今週のごあいさつ
あきらめ上手になろう
先日人と話していて、「上手に諦められるようになると楽ですよね。」という話になりました。
「あきらめる」と聞くと、どうでしょう?やっぱりネガティブというか、マイナスなイメージのある言葉としてとらえてしまいますよね。「負け」のイメージもあるかもしれない。
だけど最近個人的に、「いろいろあきらめちゃおう」「すぐあきらめよう」という気持ちが強くなっています。
なんというか、「こうであらねばならない」とか「こうあるべきだ」みたいな気持ちがどうしたってわいてくるわけです。
「もっと大切にしてもらいたい」でもいいし、「もっと自分は評価されるべきだ」でもいいし、「自分」が全面に出るような思いというのは、大なり小なりみんな持っていると思うのです。
だけど、そういう思いを満足させようと思って物事に臨むと、だいたい都合よくはいかなくなって、最終的に自分が苦しむようになります。
相手がいることであれば、自分の思うとおりに相手がしてくれない。もっとああしてほしいのに、もっとこう言ってほしいのに。そんな不満が溜まっていきます。
そういった、ああして、こうして、という思いを最初のうちからあきらめてしまおう、というのです。何も夢や目標を途中であきらめろ、挫折しろと言っているわけではなく、何だか知らないし、特に根拠はないんだけどこうあるべきだ、と思っていることを手放してしまったほうが肩の荷がおりて、気持ちも楽になるのではないかということです。
何度かここでも書いていますが、仏教において「諦」という字は、「ものごとをあきらかに見る」とか「真実をあきらかに見る」といった意味で使います。

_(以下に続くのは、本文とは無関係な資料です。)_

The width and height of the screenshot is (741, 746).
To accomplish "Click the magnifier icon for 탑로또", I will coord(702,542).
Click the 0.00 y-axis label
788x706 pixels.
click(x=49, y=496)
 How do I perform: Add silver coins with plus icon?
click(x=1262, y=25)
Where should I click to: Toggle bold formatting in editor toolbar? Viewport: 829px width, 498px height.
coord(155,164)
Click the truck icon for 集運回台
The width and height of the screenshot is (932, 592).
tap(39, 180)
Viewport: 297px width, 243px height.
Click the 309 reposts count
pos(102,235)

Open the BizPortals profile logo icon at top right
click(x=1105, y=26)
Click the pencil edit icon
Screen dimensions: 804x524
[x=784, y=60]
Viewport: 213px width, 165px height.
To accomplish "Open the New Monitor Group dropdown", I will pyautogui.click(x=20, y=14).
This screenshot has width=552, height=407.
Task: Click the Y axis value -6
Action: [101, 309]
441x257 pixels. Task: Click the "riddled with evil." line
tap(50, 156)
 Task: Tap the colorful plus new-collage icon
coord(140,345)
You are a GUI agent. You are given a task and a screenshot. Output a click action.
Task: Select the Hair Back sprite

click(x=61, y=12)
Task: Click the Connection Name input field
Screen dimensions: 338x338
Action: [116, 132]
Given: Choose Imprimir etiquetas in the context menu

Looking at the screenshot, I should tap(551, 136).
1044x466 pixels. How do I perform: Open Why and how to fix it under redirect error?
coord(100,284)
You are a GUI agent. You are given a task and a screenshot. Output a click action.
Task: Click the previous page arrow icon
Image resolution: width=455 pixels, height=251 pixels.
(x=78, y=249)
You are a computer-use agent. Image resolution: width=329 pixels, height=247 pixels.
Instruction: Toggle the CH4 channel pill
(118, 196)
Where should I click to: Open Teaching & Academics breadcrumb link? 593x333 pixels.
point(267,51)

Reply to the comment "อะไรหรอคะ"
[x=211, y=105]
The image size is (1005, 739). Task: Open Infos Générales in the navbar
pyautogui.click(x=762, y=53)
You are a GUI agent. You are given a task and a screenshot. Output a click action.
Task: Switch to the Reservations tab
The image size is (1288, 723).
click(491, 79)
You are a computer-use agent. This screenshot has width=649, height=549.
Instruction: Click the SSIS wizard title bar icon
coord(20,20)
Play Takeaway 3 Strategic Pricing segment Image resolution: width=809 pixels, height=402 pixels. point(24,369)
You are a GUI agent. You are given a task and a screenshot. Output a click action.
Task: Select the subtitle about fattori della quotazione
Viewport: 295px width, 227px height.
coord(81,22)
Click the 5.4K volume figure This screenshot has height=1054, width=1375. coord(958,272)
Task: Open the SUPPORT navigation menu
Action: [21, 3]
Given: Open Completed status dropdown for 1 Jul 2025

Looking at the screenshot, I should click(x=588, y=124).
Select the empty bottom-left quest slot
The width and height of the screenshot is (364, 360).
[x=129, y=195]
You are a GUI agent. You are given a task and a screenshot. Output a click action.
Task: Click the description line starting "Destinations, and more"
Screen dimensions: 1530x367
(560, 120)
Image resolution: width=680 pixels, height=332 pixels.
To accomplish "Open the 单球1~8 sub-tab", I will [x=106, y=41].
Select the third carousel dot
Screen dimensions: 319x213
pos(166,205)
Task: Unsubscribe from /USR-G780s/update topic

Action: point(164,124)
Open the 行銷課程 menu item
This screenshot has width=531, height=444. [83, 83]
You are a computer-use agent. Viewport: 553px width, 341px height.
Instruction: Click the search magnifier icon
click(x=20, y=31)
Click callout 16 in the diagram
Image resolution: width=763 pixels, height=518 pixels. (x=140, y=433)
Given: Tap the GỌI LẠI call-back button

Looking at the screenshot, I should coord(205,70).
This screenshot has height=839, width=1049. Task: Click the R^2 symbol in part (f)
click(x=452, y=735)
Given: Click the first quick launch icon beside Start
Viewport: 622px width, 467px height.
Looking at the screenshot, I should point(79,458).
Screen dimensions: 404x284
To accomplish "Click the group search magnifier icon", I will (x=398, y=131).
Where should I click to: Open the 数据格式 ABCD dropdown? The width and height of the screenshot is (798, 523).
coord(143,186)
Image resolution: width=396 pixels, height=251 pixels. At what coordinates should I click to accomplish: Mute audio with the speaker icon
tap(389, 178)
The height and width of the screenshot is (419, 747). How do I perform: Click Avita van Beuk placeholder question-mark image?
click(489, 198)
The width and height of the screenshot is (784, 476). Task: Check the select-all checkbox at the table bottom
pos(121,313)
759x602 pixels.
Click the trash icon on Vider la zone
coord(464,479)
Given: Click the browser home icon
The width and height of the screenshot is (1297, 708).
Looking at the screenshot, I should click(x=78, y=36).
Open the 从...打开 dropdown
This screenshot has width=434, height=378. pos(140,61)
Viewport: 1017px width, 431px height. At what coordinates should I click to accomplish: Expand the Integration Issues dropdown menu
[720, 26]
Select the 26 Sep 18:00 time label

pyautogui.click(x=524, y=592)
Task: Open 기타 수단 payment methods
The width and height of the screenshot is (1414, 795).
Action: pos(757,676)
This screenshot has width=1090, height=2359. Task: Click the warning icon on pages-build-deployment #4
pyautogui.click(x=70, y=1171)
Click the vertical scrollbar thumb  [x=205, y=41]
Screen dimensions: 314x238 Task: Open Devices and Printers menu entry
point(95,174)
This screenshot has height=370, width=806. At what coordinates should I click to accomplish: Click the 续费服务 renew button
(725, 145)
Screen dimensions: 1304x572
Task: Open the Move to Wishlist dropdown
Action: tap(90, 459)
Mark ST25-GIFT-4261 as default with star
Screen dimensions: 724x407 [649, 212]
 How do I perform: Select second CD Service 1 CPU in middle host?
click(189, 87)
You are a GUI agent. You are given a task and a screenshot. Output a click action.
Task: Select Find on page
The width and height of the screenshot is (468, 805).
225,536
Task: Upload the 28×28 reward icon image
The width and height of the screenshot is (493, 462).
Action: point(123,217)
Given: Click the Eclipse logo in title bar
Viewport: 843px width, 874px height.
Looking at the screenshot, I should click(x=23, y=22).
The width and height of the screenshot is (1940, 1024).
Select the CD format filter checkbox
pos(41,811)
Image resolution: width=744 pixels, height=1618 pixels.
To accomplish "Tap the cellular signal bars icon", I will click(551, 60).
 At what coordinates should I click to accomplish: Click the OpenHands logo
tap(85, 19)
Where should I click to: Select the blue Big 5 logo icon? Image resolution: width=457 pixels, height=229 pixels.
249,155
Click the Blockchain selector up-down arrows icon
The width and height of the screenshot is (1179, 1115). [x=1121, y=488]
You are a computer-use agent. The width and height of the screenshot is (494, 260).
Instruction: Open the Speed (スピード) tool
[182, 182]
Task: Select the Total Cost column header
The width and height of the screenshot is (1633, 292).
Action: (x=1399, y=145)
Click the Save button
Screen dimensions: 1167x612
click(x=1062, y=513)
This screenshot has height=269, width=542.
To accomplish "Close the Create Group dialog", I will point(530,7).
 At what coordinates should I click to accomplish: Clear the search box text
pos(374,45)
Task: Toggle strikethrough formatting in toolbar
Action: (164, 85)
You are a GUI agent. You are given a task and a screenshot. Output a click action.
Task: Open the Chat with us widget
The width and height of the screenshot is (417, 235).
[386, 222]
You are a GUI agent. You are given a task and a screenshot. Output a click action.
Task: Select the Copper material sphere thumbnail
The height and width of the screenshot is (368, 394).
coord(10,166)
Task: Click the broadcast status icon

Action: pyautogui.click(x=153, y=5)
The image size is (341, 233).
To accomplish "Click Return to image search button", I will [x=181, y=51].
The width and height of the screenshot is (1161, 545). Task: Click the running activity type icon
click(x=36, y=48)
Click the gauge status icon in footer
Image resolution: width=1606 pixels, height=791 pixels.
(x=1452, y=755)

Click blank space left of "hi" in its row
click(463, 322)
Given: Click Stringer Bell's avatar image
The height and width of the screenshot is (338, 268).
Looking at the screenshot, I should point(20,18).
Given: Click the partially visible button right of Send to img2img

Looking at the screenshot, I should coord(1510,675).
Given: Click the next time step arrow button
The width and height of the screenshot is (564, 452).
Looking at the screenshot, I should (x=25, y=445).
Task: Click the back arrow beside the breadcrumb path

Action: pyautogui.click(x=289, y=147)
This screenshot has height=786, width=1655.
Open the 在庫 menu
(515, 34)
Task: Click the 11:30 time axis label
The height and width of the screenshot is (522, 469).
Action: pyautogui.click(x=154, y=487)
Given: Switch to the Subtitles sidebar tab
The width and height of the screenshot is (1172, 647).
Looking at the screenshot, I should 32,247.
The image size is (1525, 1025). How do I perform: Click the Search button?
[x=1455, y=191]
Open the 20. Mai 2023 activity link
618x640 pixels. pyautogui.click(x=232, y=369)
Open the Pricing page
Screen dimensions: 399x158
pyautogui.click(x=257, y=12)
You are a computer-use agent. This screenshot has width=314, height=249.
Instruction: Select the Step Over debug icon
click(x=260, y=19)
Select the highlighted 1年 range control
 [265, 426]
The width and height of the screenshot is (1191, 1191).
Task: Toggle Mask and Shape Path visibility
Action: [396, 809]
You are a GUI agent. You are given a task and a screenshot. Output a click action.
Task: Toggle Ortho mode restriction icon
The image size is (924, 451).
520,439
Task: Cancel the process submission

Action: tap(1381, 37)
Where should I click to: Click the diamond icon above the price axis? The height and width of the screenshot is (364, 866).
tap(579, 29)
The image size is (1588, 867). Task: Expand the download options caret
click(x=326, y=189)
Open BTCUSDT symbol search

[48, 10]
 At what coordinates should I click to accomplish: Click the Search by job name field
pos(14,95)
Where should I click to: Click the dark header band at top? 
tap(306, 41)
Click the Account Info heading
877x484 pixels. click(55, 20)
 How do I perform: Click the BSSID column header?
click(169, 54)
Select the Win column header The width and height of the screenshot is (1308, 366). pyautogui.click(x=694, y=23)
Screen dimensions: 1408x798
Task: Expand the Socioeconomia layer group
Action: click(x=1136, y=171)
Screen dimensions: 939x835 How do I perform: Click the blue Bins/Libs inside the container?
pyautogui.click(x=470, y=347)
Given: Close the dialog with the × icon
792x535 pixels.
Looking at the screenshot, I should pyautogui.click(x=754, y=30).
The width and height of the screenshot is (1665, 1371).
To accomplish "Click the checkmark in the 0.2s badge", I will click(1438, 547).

私たちが普段思っている「諦め」というイメージとずいぶん違います。
だけど考えようによってはちゃんと意味はつながっていて、私たちは生きているなかで、すべてが自分の都合通りになるわけではない。というのはあきらかな真実、真理と言っていいと思います。だけどそれが言葉ではわかっていても心から理解できないから、不満が出たり苦しんだりするわけです。
だから、ものごとの真理をあきらかに理解するためには、自分の都合通りになるべきだ、という思いを諦めることから始まるのではないかと思います。
もちろんあきらめることだって苦しい。そんなに簡単に手放せられるならこんなに苦労はしていない、と思うこともありますが、手放せないほうがずっと苦しい。最近はそう思うようになりました。
物の断捨離はよく言われますが、余分な欲の断捨離も、やればずいぶんスッキリしますよ。
私はとりあえず、年齢より若く見られようとか、必要以上に年を重ねることに対して抵抗することをあきらめました。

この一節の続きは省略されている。